▶ [RECORDS]
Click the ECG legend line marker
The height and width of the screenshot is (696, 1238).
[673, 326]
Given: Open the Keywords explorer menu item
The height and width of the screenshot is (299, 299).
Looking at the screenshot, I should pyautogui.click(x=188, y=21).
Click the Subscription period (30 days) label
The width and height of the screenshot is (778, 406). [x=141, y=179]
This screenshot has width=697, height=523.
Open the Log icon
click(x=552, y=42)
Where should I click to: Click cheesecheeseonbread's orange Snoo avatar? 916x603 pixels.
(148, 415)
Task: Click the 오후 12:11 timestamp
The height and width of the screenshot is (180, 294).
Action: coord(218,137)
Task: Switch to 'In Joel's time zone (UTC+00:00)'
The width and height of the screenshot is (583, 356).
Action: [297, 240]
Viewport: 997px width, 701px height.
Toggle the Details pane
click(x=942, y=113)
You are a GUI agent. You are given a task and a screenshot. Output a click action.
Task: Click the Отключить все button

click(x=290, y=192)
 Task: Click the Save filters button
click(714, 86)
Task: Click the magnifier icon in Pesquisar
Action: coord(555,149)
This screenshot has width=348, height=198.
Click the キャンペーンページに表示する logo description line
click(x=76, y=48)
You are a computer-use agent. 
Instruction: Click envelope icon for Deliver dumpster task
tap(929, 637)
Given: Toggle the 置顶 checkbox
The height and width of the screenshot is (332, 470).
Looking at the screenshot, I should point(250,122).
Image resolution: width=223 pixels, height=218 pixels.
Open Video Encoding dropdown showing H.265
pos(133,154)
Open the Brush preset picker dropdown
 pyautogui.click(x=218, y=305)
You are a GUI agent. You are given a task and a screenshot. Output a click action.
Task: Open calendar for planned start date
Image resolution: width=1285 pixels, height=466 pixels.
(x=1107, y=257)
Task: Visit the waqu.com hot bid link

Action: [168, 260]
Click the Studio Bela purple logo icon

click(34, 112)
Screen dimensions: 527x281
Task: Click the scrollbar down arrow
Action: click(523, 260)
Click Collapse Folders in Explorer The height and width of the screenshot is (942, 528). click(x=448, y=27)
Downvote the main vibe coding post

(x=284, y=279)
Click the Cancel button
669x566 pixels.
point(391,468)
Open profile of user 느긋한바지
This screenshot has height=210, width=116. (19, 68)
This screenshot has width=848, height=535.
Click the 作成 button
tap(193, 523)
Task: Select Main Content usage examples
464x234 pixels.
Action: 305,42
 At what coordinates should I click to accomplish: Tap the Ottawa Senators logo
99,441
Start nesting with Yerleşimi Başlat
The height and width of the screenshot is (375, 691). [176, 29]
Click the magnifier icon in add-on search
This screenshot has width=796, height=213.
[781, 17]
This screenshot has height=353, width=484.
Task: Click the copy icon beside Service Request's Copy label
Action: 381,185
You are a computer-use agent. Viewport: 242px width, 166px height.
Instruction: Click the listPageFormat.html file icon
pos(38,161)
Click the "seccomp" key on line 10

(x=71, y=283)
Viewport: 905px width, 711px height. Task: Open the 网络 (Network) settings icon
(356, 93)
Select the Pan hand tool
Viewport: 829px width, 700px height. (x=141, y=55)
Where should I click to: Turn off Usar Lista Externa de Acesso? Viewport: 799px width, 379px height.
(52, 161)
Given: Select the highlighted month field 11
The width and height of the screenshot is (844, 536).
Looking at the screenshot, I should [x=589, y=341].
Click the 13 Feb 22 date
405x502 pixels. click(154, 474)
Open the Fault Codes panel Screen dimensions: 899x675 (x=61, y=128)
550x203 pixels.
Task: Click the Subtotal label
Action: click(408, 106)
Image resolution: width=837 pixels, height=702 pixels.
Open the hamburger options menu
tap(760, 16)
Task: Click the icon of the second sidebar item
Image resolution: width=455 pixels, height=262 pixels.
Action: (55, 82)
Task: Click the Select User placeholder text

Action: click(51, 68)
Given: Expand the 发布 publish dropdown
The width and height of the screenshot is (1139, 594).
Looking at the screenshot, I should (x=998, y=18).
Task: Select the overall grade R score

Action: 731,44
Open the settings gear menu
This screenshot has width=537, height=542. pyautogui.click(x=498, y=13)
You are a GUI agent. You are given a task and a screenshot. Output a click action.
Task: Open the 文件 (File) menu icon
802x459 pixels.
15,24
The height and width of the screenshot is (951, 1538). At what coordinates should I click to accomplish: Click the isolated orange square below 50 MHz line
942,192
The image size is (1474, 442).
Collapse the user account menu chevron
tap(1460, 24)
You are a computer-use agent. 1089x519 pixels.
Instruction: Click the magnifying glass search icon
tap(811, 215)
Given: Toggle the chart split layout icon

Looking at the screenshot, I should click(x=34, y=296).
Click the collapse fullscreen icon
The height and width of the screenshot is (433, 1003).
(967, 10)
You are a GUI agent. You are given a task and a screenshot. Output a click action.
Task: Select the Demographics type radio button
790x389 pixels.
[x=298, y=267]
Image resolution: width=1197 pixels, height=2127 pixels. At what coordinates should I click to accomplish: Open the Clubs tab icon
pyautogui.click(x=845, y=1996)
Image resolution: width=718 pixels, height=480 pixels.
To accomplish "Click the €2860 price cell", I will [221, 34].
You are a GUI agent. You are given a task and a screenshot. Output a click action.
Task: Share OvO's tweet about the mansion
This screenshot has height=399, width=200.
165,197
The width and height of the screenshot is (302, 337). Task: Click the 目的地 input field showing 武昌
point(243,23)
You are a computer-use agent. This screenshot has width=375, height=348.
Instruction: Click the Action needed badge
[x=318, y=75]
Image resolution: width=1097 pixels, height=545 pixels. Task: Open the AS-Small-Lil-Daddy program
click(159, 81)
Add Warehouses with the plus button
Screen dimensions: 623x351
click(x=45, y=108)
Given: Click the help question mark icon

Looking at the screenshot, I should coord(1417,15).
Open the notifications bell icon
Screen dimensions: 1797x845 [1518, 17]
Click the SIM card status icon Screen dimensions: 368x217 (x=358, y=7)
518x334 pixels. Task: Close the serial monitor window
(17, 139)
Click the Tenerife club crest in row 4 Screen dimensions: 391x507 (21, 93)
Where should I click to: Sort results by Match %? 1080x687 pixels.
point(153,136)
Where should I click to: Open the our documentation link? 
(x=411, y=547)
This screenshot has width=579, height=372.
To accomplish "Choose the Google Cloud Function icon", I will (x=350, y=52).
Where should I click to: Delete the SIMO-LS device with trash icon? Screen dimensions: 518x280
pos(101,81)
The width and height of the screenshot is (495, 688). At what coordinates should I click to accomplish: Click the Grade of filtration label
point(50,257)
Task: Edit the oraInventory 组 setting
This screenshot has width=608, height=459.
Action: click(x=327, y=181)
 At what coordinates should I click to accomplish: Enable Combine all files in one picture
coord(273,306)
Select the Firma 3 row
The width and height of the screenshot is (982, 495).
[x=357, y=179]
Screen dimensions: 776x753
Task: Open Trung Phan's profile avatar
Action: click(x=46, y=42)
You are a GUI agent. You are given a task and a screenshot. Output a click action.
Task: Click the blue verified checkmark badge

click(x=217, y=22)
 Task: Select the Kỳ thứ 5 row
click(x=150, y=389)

▶ [WHAT IS REQUIRED]
Whatever the entries say, repeat all of them exactly.

▶ [RESPONSE]
Click the ECG legend line marker
The height and width of the screenshot is (696, 1238).
[673, 326]
Given: Open the Keywords explorer menu item
The height and width of the screenshot is (299, 299).
Looking at the screenshot, I should pyautogui.click(x=188, y=21).
Click the Subscription period (30 days) label
The width and height of the screenshot is (778, 406). [x=141, y=179]
This screenshot has width=697, height=523.
Open the Log icon
click(x=552, y=42)
Where should I click to: Click cheesecheeseonbread's orange Snoo avatar? 916x603 pixels.
(148, 415)
Task: Click the 오후 12:11 timestamp
The height and width of the screenshot is (180, 294).
Action: coord(218,137)
Task: Switch to 'In Joel's time zone (UTC+00:00)'
The width and height of the screenshot is (583, 356).
Action: [297, 240]
Viewport: 997px width, 701px height.
Toggle the Details pane
click(x=942, y=113)
You are a GUI agent. You are given a task and a screenshot. Output a click action.
Task: Click the Отключить все button

click(x=290, y=192)
 Task: Click the Save filters button
click(714, 86)
Task: Click the magnifier icon in Pesquisar
Action: coord(555,149)
This screenshot has width=348, height=198.
Click the キャンペーンページに表示する logo description line
click(x=76, y=48)
You are a computer-use agent. 
Instruction: Click envelope icon for Deliver dumpster task
tap(929, 637)
Given: Toggle the 置顶 checkbox
The height and width of the screenshot is (332, 470).
Looking at the screenshot, I should point(250,122).
Image resolution: width=223 pixels, height=218 pixels.
Open Video Encoding dropdown showing H.265
pos(133,154)
Open the Brush preset picker dropdown
 pyautogui.click(x=218, y=305)
You are a GUI agent. You are given a task and a screenshot. Output a click action.
Task: Open calendar for planned start date
Image resolution: width=1285 pixels, height=466 pixels.
(x=1107, y=257)
Task: Visit the waqu.com hot bid link

Action: [168, 260]
Click the Studio Bela purple logo icon

click(34, 112)
Screen dimensions: 527x281
Task: Click the scrollbar down arrow
Action: click(523, 260)
Click Collapse Folders in Explorer The height and width of the screenshot is (942, 528). click(x=448, y=27)
Downvote the main vibe coding post

(x=284, y=279)
Click the Cancel button
669x566 pixels.
point(391,468)
Open profile of user 느긋한바지
This screenshot has height=210, width=116. (19, 68)
This screenshot has width=848, height=535.
Click the 作成 button
tap(193, 523)
Task: Select Main Content usage examples
464x234 pixels.
Action: 305,42
 At what coordinates should I click to accomplish: Tap the Ottawa Senators logo
99,441
Start nesting with Yerleşimi Başlat
The height and width of the screenshot is (375, 691). [176, 29]
Click the magnifier icon in add-on search
This screenshot has width=796, height=213.
[781, 17]
This screenshot has height=353, width=484.
Task: Click the copy icon beside Service Request's Copy label
Action: 381,185
You are a computer-use agent. Viewport: 242px width, 166px height.
Instruction: Click the listPageFormat.html file icon
pos(38,161)
Click the "seccomp" key on line 10

(x=71, y=283)
Viewport: 905px width, 711px height. Task: Open the 网络 (Network) settings icon
(356, 93)
Select the Pan hand tool
Viewport: 829px width, 700px height. (x=141, y=55)
Where should I click to: Turn off Usar Lista Externa de Acesso? Viewport: 799px width, 379px height.
(52, 161)
Given: Select the highlighted month field 11
The width and height of the screenshot is (844, 536).
Looking at the screenshot, I should [x=589, y=341].
Click the 13 Feb 22 date
405x502 pixels. click(154, 474)
Open the Fault Codes panel Screen dimensions: 899x675 (x=61, y=128)
550x203 pixels.
Task: Click the Subtotal label
Action: click(408, 106)
Image resolution: width=837 pixels, height=702 pixels.
Open the hamburger options menu
tap(760, 16)
Task: Click the icon of the second sidebar item
Image resolution: width=455 pixels, height=262 pixels.
Action: (55, 82)
Task: Click the Select User placeholder text

Action: click(51, 68)
Given: Expand the 发布 publish dropdown
The width and height of the screenshot is (1139, 594).
Looking at the screenshot, I should (x=998, y=18).
Task: Select the overall grade R score

Action: 731,44
Open the settings gear menu
This screenshot has width=537, height=542. pyautogui.click(x=498, y=13)
You are a GUI agent. You are given a task and a screenshot. Output a click action.
Task: Open the 文件 (File) menu icon
802x459 pixels.
15,24
The height and width of the screenshot is (951, 1538). At what coordinates should I click to accomplish: Click the isolated orange square below 50 MHz line
942,192
The image size is (1474, 442).
Collapse the user account menu chevron
tap(1460, 24)
You are a computer-use agent. 1089x519 pixels.
Instruction: Click the magnifying glass search icon
tap(811, 215)
Given: Toggle the chart split layout icon

Looking at the screenshot, I should click(x=34, y=296).
Click the collapse fullscreen icon
The height and width of the screenshot is (433, 1003).
(967, 10)
You are a GUI agent. You are given a task and a screenshot. Output a click action.
Task: Select the Demographics type radio button
790x389 pixels.
[x=298, y=267]
Image resolution: width=1197 pixels, height=2127 pixels. At what coordinates should I click to accomplish: Open the Clubs tab icon
pyautogui.click(x=845, y=1996)
Image resolution: width=718 pixels, height=480 pixels.
To accomplish "Click the €2860 price cell", I will [221, 34].
You are a GUI agent. You are given a task and a screenshot. Output a click action.
Task: Share OvO's tweet about the mansion
This screenshot has height=399, width=200.
165,197
The width and height of the screenshot is (302, 337). Task: Click the 目的地 input field showing 武昌
point(243,23)
You are a computer-use agent. This screenshot has width=375, height=348.
Instruction: Click the Action needed badge
[x=318, y=75]
Image resolution: width=1097 pixels, height=545 pixels. Task: Open the AS-Small-Lil-Daddy program
click(159, 81)
Add Warehouses with the plus button
Screen dimensions: 623x351
click(x=45, y=108)
Given: Click the help question mark icon

Looking at the screenshot, I should coord(1417,15).
Open the notifications bell icon
Screen dimensions: 1797x845 [1518, 17]
Click the SIM card status icon Screen dimensions: 368x217 (x=358, y=7)
518x334 pixels. Task: Close the serial monitor window
(17, 139)
Click the Tenerife club crest in row 4 Screen dimensions: 391x507 (21, 93)
Where should I click to: Sort results by Match %? 1080x687 pixels.
point(153,136)
Where should I click to: Open the our documentation link? 
(x=411, y=547)
This screenshot has width=579, height=372.
To accomplish "Choose the Google Cloud Function icon", I will (x=350, y=52).
Where should I click to: Delete the SIMO-LS device with trash icon? Screen dimensions: 518x280
pos(101,81)
The width and height of the screenshot is (495, 688). At what coordinates should I click to accomplish: Click the Grade of filtration label
point(50,257)
Task: Edit the oraInventory 组 setting
This screenshot has width=608, height=459.
Action: click(x=327, y=181)
 At what coordinates should I click to accomplish: Enable Combine all files in one picture
coord(273,306)
Select the Firma 3 row
The width and height of the screenshot is (982, 495).
[x=357, y=179]
Screen dimensions: 776x753
Task: Open Trung Phan's profile avatar
Action: click(x=46, y=42)
You are a GUI agent. You are given a task and a screenshot. Output a click action.
Task: Click the blue verified checkmark badge

click(x=217, y=22)
 Task: Select the Kỳ thứ 5 row
click(x=150, y=389)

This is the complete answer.